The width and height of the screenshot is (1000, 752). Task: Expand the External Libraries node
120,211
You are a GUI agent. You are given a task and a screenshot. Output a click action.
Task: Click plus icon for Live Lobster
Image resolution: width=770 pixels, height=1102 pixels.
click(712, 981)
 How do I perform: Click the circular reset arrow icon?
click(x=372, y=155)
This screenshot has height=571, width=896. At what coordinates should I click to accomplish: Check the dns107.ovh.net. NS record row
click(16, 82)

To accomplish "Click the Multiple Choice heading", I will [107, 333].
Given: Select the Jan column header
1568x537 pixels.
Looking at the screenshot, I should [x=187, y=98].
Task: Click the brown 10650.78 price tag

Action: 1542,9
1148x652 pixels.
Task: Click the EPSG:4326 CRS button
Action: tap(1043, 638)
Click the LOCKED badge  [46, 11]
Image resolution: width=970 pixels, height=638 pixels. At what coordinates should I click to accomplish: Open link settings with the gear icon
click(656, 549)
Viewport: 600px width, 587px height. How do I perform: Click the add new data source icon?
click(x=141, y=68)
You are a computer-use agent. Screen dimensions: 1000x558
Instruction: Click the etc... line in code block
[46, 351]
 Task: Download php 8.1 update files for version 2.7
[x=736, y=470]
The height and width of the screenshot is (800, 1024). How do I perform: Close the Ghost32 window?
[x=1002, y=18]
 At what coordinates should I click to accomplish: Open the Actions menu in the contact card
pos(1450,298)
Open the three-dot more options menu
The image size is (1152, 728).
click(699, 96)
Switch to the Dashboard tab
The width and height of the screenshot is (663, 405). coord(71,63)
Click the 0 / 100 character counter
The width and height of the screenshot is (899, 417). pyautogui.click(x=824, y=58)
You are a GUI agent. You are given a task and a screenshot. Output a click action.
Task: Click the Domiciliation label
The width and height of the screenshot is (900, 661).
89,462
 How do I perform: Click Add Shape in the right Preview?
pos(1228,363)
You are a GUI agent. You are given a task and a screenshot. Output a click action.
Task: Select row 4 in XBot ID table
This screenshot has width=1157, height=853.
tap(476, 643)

▶ _Required work_
The response consists of the lines above that contain "Select".

▶ _Written answer_
Given: Select the Jan column header
Task: Select row 4 in XBot ID table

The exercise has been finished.